PROBLEM TO WORK ON:
Could you copy, word for word, only the lines from the one containing "How do I perform: Click the share icon?" through the last line of the records below, both included?

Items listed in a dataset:
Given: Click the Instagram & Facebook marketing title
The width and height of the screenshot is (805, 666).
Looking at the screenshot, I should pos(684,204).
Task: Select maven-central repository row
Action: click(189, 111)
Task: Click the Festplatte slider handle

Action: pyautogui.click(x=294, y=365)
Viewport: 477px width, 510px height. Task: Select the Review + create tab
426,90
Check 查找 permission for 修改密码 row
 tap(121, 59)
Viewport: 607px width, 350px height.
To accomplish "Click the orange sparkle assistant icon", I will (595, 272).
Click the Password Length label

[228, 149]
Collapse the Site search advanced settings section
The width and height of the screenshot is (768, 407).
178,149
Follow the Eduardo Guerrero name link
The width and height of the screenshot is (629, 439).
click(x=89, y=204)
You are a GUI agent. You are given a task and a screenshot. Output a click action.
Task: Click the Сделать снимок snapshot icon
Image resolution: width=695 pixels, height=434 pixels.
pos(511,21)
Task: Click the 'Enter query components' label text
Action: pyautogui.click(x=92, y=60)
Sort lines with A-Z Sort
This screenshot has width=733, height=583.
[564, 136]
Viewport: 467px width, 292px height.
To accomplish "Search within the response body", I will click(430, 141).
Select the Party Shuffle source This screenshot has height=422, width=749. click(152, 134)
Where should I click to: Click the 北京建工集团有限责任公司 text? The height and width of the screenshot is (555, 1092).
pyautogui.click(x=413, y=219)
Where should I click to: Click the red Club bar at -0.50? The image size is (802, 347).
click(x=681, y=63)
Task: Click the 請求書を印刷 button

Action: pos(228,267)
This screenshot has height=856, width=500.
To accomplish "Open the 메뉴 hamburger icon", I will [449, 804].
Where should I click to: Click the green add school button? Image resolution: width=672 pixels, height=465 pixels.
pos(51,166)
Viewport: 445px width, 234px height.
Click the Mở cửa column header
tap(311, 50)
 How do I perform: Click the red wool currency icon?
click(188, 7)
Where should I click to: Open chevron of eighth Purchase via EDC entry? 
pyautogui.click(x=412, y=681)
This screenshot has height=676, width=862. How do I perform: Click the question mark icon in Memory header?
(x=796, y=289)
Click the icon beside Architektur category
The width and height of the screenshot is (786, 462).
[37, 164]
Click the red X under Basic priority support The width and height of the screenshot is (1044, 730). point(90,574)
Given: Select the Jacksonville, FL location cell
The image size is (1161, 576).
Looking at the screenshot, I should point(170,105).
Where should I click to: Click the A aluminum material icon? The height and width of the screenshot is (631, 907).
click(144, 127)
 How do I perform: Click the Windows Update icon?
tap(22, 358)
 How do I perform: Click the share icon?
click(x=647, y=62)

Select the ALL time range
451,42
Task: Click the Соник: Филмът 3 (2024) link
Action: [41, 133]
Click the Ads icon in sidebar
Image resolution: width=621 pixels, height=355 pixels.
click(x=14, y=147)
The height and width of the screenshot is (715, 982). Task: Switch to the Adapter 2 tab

COMPLETED EXERCISE:
 How do I perform: Click the share icon?
click(x=647, y=62)

Select the ALL time range
451,42
Task: Click the Соник: Филмът 3 (2024) link
Action: [41, 133]
Click the Ads icon in sidebar
Image resolution: width=621 pixels, height=355 pixels.
click(x=14, y=147)
The height and width of the screenshot is (715, 982). Task: Switch to the Adapter 2 tab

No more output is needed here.